■ ARTICLE:
┌────────

The New York Times reported Tuesday that the administration, which had previously suggested that there was little that it could do on its own, was now rushing to assemble an array of options that would change the economic incentives for companies to give up citizenship.

Robert Willens, an influential tax commentator, dismissed Professor Shay's article in a bulletin to clients as merely "interesting reading with little, if any, practical significance." Mr. Willens noted that Treasury has never been able to set workable regulations under Section 385 of the tax code, one of the key sections Professor Shay suggested as legal authority. Mr. Willens also explained that rules limiting interest deductions may cause some consternation among the nation's trading partners. "If these weapons were so readily available," he concluded, "it stands to reason that they would have already been utilized."

Read More Lowering tax rate won't stop inversions: Rep. Levin

The dispute boils down to law versus politics. There is no question that Professor Shay gets the law right. To be sure, there are limits on what the Treasury Department can do. It is limited in its ability to define who is, and who is not, a United States corporation; those rules are fixed by statutory language.

└────────

(Word and element pointing records)
┌────────

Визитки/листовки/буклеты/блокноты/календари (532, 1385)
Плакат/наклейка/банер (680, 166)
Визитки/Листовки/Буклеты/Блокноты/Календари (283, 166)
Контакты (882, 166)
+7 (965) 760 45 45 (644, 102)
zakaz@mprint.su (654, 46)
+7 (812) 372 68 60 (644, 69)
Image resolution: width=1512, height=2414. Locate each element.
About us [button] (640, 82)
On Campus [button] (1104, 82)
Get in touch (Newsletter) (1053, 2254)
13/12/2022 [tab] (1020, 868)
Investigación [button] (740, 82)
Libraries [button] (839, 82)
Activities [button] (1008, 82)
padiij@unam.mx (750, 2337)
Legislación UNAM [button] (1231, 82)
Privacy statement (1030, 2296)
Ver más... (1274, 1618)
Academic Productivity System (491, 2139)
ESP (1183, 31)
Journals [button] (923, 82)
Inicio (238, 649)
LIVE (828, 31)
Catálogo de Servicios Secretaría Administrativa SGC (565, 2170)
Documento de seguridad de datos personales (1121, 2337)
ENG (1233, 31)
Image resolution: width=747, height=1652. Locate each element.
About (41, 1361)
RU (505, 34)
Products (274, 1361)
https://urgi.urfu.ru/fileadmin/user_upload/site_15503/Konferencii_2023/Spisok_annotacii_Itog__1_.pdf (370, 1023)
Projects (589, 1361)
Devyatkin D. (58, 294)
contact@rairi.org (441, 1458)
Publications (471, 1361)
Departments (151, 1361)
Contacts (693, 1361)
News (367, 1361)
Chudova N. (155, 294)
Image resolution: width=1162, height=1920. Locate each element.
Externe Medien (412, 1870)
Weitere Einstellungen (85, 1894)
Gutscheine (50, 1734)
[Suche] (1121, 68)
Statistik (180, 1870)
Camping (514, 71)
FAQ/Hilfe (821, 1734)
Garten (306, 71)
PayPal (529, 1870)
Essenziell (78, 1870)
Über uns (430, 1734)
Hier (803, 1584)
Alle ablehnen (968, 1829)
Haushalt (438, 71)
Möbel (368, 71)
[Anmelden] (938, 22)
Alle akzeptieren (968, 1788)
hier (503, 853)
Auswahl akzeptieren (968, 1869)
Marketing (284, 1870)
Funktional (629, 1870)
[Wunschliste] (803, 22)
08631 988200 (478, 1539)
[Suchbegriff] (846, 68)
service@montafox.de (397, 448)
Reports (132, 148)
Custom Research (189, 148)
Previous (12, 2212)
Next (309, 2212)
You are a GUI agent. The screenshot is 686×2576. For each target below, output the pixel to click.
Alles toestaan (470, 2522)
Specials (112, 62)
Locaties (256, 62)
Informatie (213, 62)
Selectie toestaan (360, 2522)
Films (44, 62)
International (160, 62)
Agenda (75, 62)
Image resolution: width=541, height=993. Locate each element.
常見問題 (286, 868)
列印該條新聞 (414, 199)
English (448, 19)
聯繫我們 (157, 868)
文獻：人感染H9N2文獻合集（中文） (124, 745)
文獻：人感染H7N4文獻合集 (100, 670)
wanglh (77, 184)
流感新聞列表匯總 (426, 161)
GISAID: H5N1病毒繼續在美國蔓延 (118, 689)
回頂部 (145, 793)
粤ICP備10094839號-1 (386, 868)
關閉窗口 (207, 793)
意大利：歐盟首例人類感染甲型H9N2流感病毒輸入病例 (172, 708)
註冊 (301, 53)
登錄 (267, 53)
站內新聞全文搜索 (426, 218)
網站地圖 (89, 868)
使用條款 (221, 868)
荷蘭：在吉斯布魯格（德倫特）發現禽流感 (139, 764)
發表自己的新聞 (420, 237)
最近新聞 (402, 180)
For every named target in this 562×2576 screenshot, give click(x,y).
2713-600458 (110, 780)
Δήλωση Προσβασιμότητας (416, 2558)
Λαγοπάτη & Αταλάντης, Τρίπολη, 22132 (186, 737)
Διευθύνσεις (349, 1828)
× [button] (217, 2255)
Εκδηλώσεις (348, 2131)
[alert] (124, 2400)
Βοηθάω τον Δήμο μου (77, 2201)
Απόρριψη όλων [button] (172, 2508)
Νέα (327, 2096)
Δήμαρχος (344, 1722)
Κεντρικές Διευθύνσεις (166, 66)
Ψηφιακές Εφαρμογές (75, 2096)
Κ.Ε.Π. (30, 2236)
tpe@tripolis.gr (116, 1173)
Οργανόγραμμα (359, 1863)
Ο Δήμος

└────────

■ GOALS:
A – Answer these questions about the article on corporate tax inversions:
(i) According to the New York Times report, what was the administration rushing to assemble?
(ii) Under which section of the tax code does Mr. Willens say Treasury has never been able to set workable regulations?
(iii) What fixes the rules on who is, and who is not, a United States corporation?
B – Reproduce the stretch of the article on corporate tax inversions from "Read More Lowering" through "by statutory language." word for word.
C – Proceed with the article on corporate tax inversions, picking up after its last sentence.

■ EXPECTED OUTPUTS:
A –
(i) An array of options that would change the economic incentives for companies to give up citizenship.
(ii) Section 385.
(iii) Statutory language.

B –
Read More Lowering tax rate won't stop inversions: Rep. Levin

The dispute boils down to law versus politics. There is no question that Professor Shay gets the law right. To be sure, there are limits on what the Treasury Department can do. It is limited in its ability to define who is, and who is not, a United States corporation; those rules are fixed by statutory language.

C –
But Professor Shay has nudged the Treasury to focus on related legal questions — what constitutes debt versus equity, and what is the definition of United States property under Section 956 — where the law is unclear and the Treasury Department has broad authority to interpret those rules in a manner consistent with the legislative framework of the tax code.

Read More 'Outversions': They're the new corporate tax trick

Tax often seems like a legal island all its own, but it is a subset of administrative law. Under administrative law principles, the Treasury Department has broad authority to write regulations interpreting the Internal Revenue Code so long as its interpretation of the law is reasonable and does not contradict the plain meaning of the statute.

In this case, a regulation stating that a United States subsidiary's interest payments to a newly inverted foreign parent company will not by fully deductible would merely reflect the economics of the arrangement. A loan from a related party differs economically from an arms-length loan, and a portion of the loan may be fairly characterized as equity, not debt, for tax purposes. Without the ability to strip income out of the United States, some of the incentive to expatriate disappears.

Of course, it is possible that Mr. Willens has the politics right. The fact that the Obama administration has the legal authority to change the incentives of inversions does not necessarily mean that it will. It must consider the reaction of Britain and our other trading partners. It should think about whether investors have settled expectations about deals that have already been announced.

But I see no obvious reason that the Treasury Department should feel constrained by these political issues. Our trading partners are equally concerned about the erosion of the corporate tax base.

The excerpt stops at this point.